OCAHO Substantially Reduces I-9 Penalties for Two Employers
The Office of Chief Administrative Hearing Officer (OCAHO) recently issued two decisions where it reduced the I-9 penalties for two employers by about 44 percent and 33 percent, respectively.
United States v. Century Hotels Corporation
In the first case, United States v. Century Hotels Corporation, Immigration and Customs Enforcement (ICE) alleged the employer failed to prepare I-9 forms for 19 employees and failed to ensure the proper completion of Section 1 and/or failed to properly complete Section 2 or 3 of the I-9 form for 40 employees. Based upon an I-9 error rate of 54.5 percent, the baseline penalty was $935, which was aggravated by five percent for the 11 violations involving unauthorized employees. (The aggravating factor of seriousness of the violations was offset by the mitigating factor of the small size of the business.) Thus, ICE sought a total of approximately $55,000.
Century Hotel’s Arguments
Century Hotels disputed ICE’s assertion that 11 employees were unauthorized workers. OCAHO determined ICE’s review of its Homeland Security Central Index Systems (CIS) was faulty because it transposed some of the employees’ A numbers in its search results. Thus, OCAHO held “The CIS printouts do not inspire confidence and fail to carry the burden of showing that the individuals…were unauthorized for employment.”

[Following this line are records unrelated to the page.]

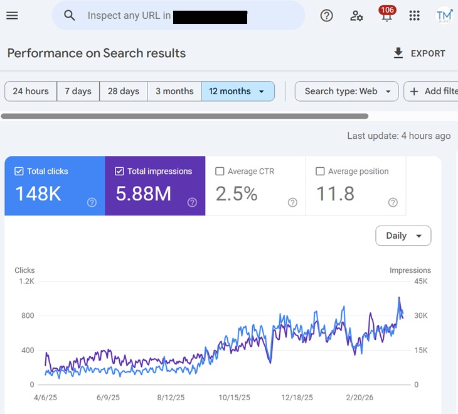
Task: Toggle the Total clicks checkbox
Action: 19,171
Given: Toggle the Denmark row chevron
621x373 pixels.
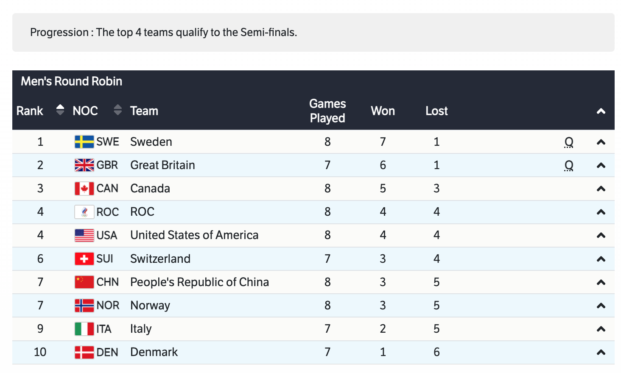Looking at the screenshot, I should pos(601,352).
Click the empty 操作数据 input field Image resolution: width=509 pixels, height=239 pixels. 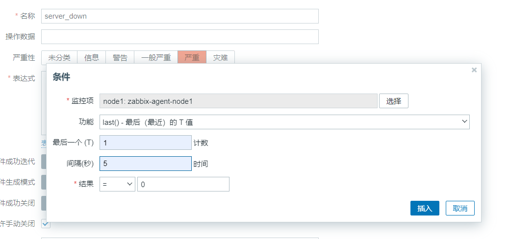[179, 37]

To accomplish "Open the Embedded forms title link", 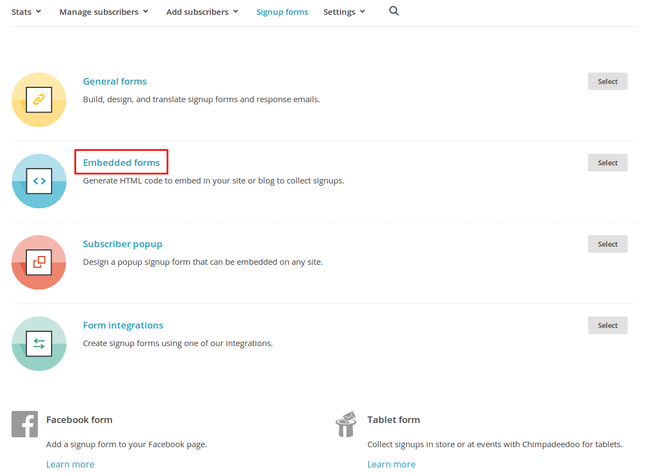I will [x=121, y=163].
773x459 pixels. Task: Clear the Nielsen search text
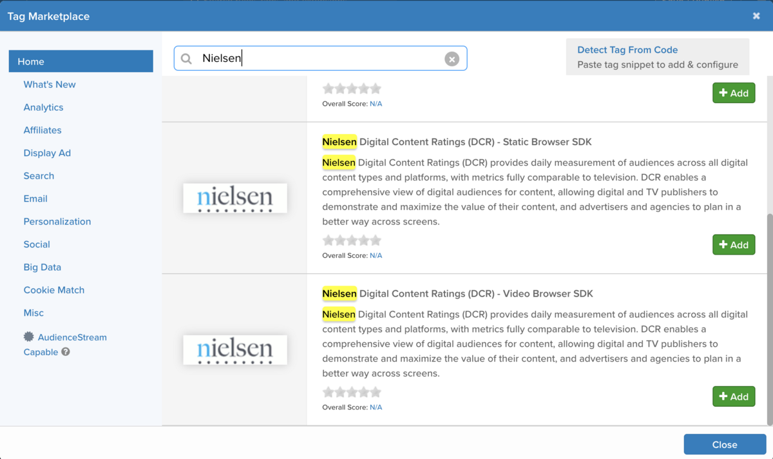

Century Hotels also argued it does not have the ability to pay the proposed penalties. In support of this argument, Century provided evidence it was in the process of obtaining a Best Western franchise and in order to receive it that it must make capital improvements of over $1 million. In the last two years, Century Hotels had a profit of $80,000 and a loss of $75,000, respectively.
Although ICE disputed that Century Hotels was having financial difficulties, OCAHO held the “company’s cash-poor status will present difficulties in paying a penalty.” Furthermore, OCAHO found ICE’s proposed penalties of 91 percent of the maximum possible was excessive in light of the magnitude of offenses and the company’s financial resources.
OCAHO found a penalty of $500 each for the failure to prepare/present I-9 forms for 19 employees and $400 each for all other violations, for a total of $25,500. Interestingly, OCAHO added “the parties are encouraged to enter a payment schedule.”
United States v. Senox Corporation
In the second case, United States v. Senox Corporation, ICE charged the company with 54 counts of failing to prepare I-9 forms and 14 counts of failing to ensure the proper completion of Section 1 of the I-9 form and/or failing to properly complete Section 2. The substantive errors by Senox mainly involved the failure of a company representative to sign Section 2.
Due to an error rate of 64%, the baseline penalty was $935, which was aggravated by 5 percent based on the large size of the company. The total penalty sought by ICE was approximately $67,000.
In a similar conclusion to the Century Hotels decision, OCAHO determined a proposed penalty of 90 percent of the maximum permissible was too high based upon the type of violations committed. Furthermore, OCAHO found no bad faith by Senox, no history of previous violations, or any employment of unauthorized workers.
Based upon this analysis, OCAHO set the penalties at $700 each for failure to prepare /timely present 54 Form I-9s and $500 each for the other 14 violations for a total of $44,800.
These decisions are further proof that the most basic of I-9 compliance, timely preparation of the I-9 form, is the most likely to be violated by employers (at least in litigation before OCAHO). However, despite these major violations by both employers, litigation before OCAHO reduced the penalties by between 33 to 44 percent. Therefore, it appears both companies made the right decision to litigate the penalties before OCAHO. Of course, we do not know if such reductions could also have been received through negotiations with ICE after the issuance of a Notice of Intent to Fine (NIF).